(Stored items)
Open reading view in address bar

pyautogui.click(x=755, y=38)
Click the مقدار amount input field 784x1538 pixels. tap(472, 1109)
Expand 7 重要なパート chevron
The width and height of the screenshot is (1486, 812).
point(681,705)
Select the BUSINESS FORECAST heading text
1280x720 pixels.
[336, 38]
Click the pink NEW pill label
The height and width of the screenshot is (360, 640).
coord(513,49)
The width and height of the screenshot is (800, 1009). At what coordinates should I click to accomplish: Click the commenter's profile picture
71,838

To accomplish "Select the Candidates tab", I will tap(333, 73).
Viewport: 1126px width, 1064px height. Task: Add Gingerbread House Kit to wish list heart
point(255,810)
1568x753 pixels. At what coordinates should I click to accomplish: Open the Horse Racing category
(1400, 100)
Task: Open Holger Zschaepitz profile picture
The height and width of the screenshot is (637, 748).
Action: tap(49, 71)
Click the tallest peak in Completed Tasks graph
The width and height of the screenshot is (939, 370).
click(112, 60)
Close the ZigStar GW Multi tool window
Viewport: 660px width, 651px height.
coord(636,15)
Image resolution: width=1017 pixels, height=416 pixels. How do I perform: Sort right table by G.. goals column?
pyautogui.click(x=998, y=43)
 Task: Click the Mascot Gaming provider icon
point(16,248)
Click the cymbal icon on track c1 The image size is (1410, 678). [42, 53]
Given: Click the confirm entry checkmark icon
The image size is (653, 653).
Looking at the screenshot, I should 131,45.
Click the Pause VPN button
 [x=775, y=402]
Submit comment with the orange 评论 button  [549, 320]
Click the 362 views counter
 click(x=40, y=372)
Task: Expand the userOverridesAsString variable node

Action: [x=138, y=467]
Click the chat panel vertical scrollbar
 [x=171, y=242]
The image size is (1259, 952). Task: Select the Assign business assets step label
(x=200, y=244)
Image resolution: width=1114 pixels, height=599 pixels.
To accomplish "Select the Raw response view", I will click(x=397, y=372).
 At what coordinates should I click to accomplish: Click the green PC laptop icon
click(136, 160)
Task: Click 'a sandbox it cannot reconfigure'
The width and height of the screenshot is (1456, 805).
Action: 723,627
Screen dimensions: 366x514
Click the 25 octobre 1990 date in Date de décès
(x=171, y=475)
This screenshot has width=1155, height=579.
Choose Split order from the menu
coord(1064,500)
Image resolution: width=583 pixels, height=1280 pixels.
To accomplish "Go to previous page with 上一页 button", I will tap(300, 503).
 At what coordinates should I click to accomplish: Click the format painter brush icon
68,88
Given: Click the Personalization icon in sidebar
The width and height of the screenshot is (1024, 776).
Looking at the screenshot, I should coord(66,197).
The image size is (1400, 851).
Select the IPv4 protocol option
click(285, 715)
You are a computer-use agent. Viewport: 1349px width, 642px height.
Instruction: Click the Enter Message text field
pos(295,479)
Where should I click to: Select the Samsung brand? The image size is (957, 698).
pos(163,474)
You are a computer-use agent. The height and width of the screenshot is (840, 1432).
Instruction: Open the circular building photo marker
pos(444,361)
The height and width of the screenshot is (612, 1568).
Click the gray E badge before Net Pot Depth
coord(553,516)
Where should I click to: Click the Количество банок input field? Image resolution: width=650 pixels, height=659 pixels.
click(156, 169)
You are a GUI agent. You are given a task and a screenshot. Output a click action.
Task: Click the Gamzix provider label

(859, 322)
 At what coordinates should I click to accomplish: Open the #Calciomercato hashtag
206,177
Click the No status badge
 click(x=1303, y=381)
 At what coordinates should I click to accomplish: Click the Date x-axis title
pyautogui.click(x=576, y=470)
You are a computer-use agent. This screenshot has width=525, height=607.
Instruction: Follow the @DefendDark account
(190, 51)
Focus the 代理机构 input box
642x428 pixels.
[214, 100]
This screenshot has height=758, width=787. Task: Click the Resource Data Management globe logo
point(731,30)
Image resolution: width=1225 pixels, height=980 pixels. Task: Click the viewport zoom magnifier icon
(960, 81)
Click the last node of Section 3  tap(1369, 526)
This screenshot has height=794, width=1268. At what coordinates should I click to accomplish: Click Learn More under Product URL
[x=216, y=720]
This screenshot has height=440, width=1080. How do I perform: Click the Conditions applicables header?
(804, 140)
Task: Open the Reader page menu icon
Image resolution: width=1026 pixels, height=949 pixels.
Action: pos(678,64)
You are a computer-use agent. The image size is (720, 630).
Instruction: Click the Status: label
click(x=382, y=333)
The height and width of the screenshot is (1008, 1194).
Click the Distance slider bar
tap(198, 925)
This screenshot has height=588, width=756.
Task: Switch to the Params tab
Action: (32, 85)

[Required action]
Among the records above, find each line holding the string "will" and pull it out.

[Expected output]
To accomplish "Select the Candidates tab", I will tap(333, 73).
To accomplish "Select the Raw response view", I will click(x=397, y=372).
To accomplish "Go to previous page with 上一页 button", I will tap(300, 503).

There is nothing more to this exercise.